----- DATA FOR PROCESSING

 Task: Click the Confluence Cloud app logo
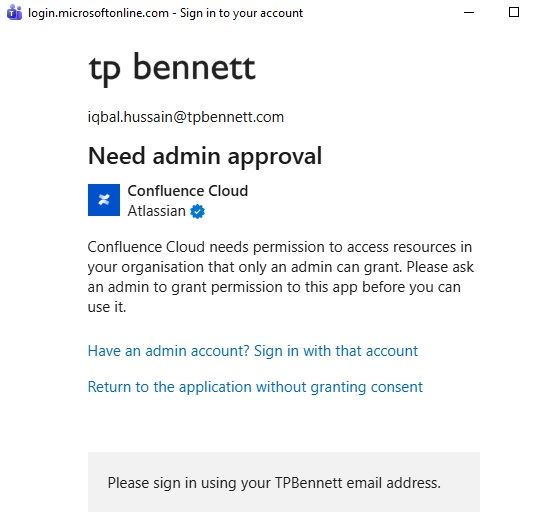[x=104, y=200]
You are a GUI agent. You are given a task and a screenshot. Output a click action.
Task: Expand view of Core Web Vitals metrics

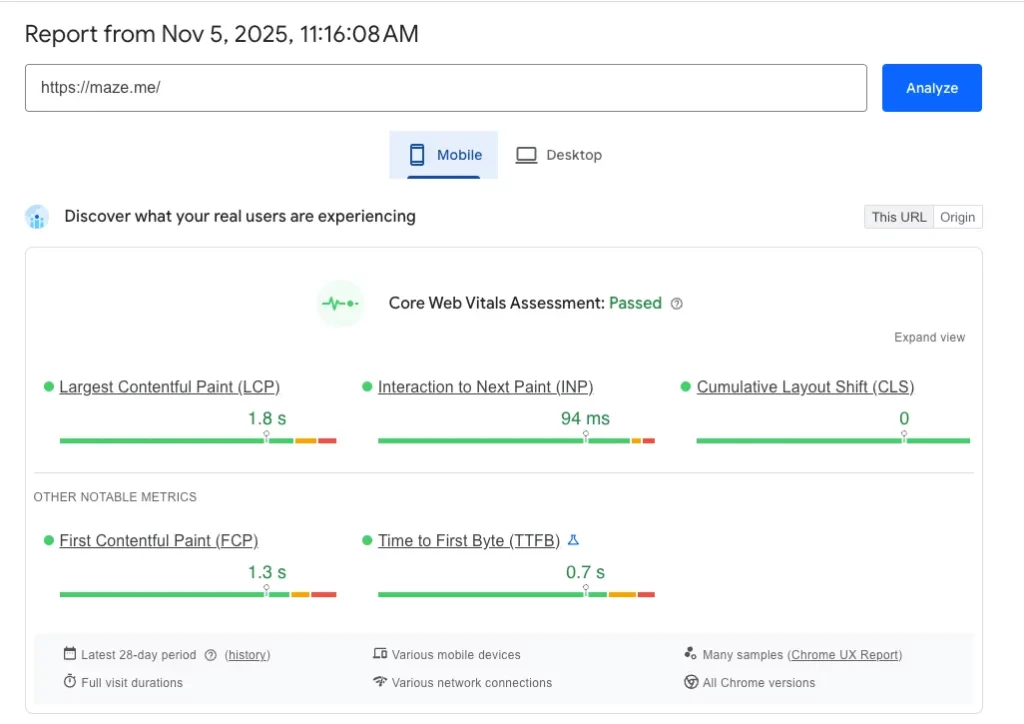pyautogui.click(x=929, y=338)

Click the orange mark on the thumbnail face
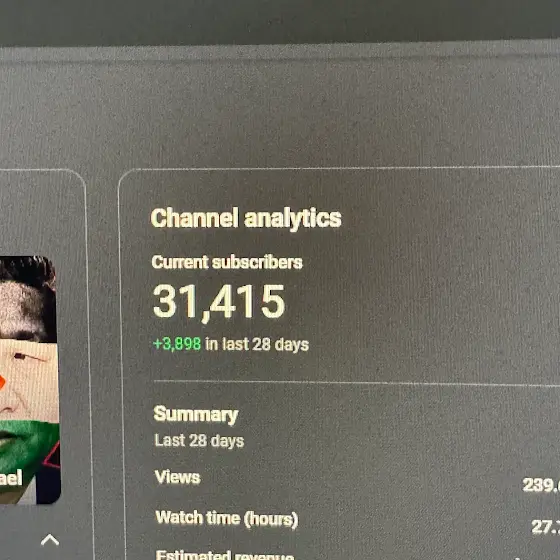point(2,382)
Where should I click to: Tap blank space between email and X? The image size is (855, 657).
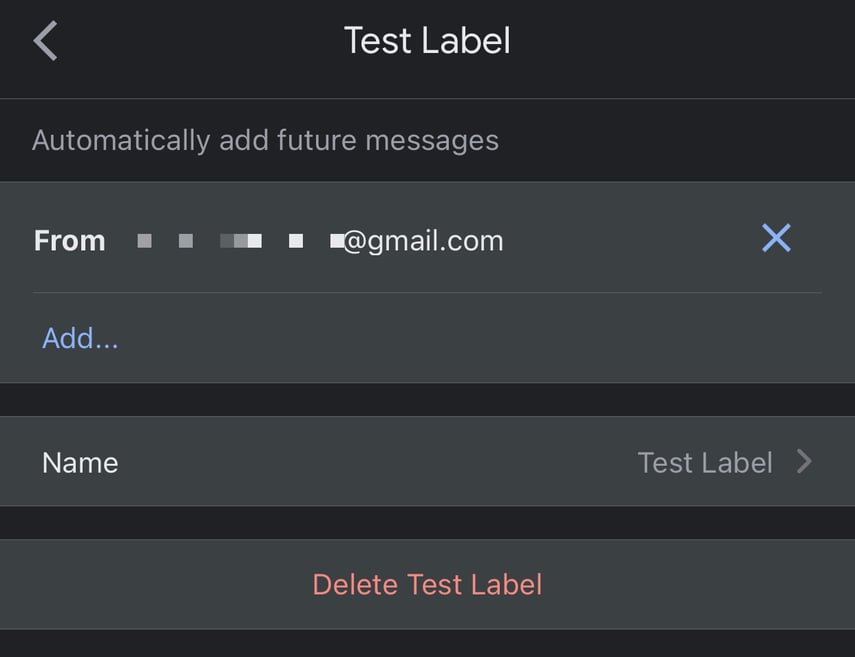630,240
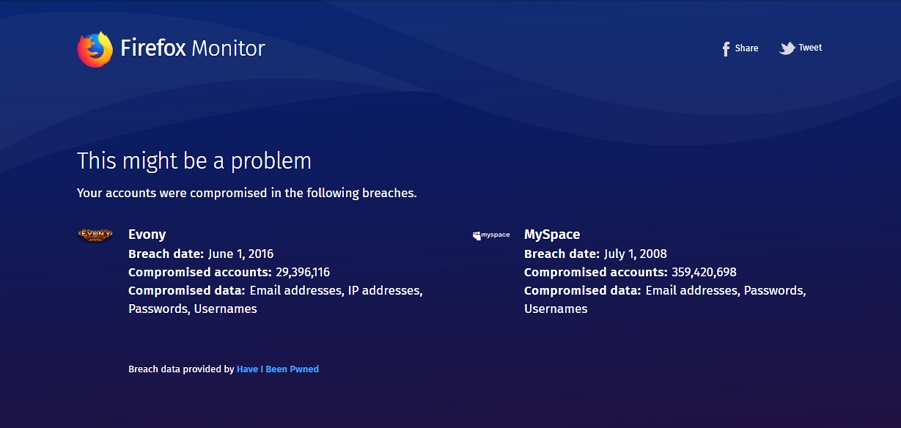Click the Tweet text link

coord(810,48)
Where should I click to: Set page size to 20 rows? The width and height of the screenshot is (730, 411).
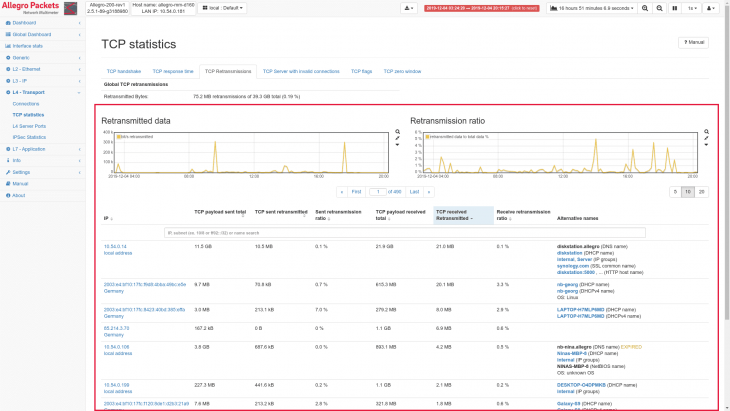[x=702, y=191]
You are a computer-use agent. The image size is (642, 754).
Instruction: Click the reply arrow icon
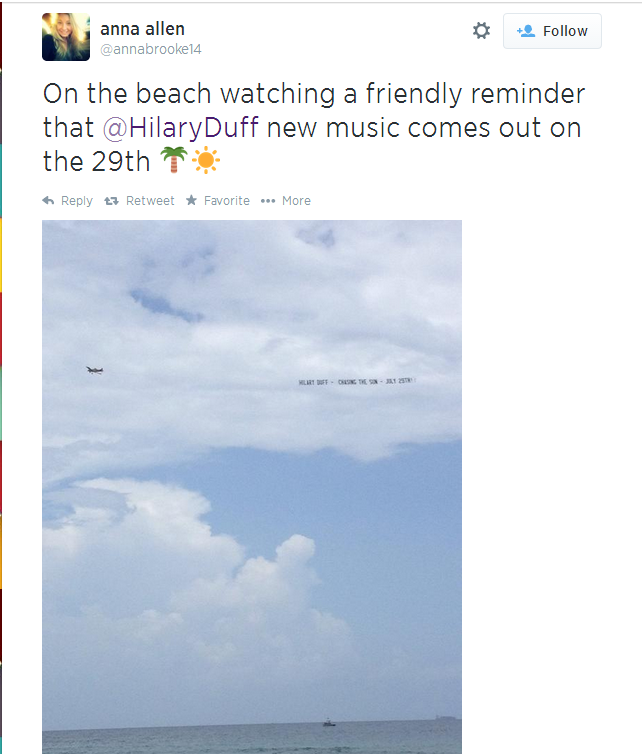click(48, 201)
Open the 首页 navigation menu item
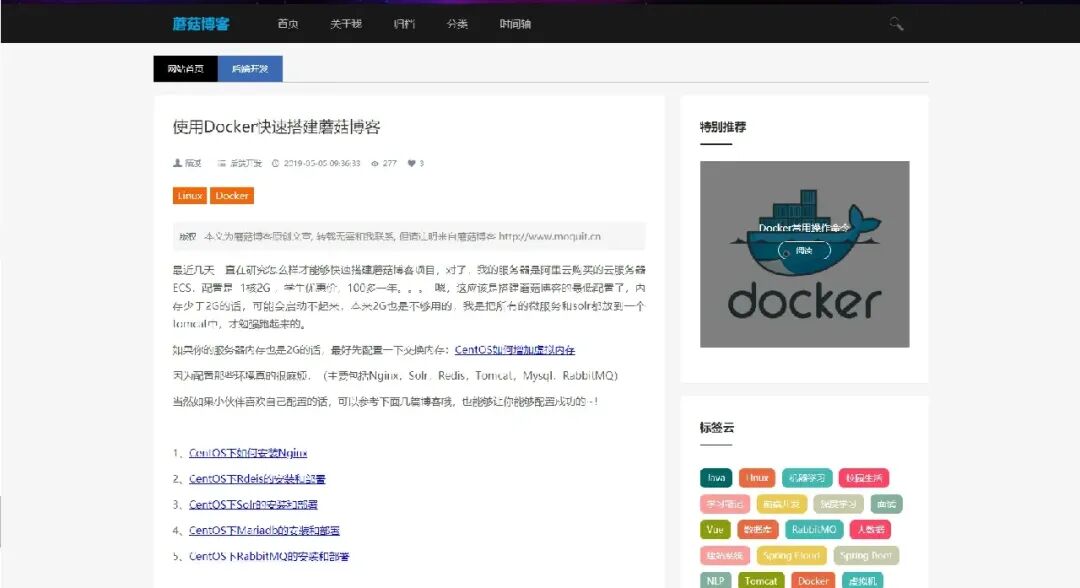Screen dimensions: 1080x588 click(288, 24)
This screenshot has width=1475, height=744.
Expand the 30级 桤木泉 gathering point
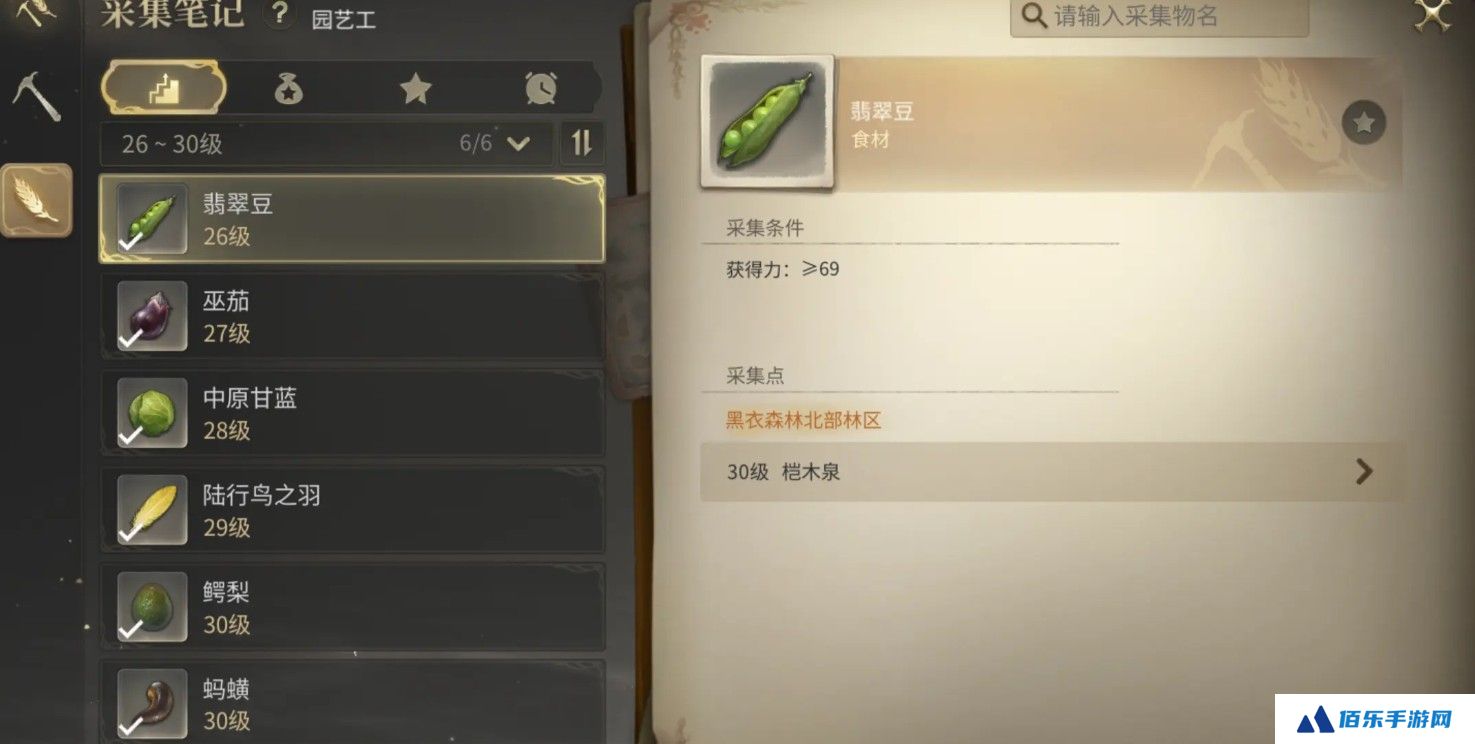1052,472
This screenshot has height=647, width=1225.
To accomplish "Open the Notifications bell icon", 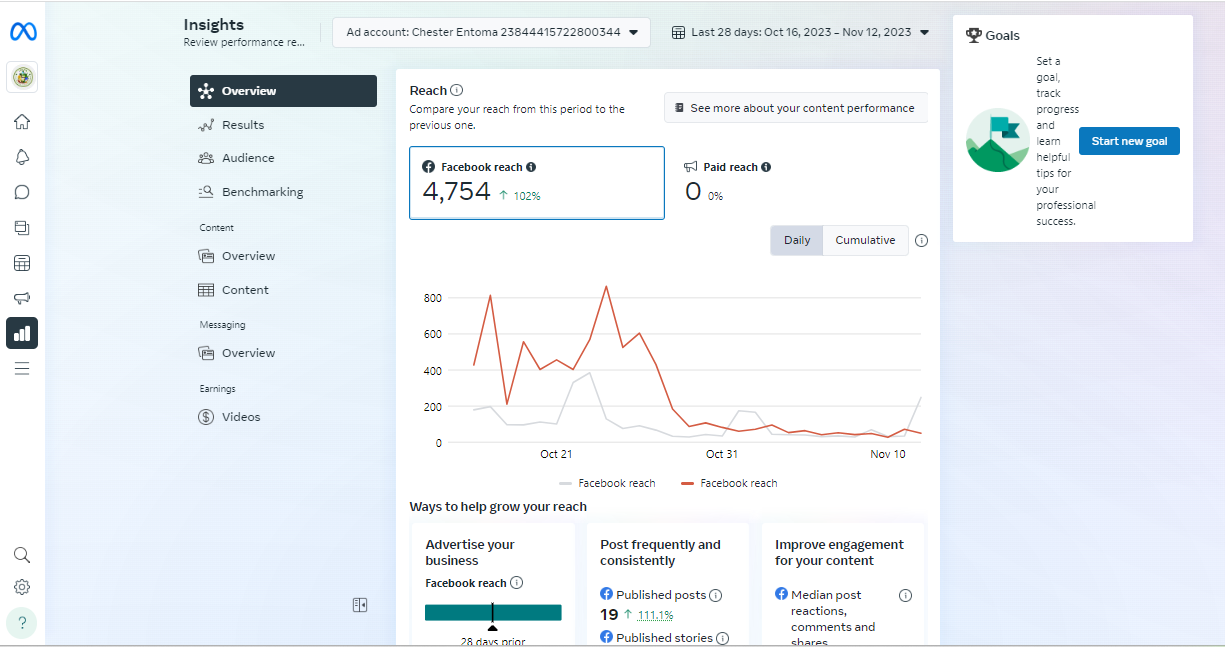I will 22,157.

----------

▸ **YOUR TASK**:
Search the data for the string "agent" and copy every line where it appears.

▸ **COMPLETED EXERCISE**:
You are a GUI agent. You are given a task and a screenshot. Output a click action.
You are a computer-use agent. The image size is (642, 754).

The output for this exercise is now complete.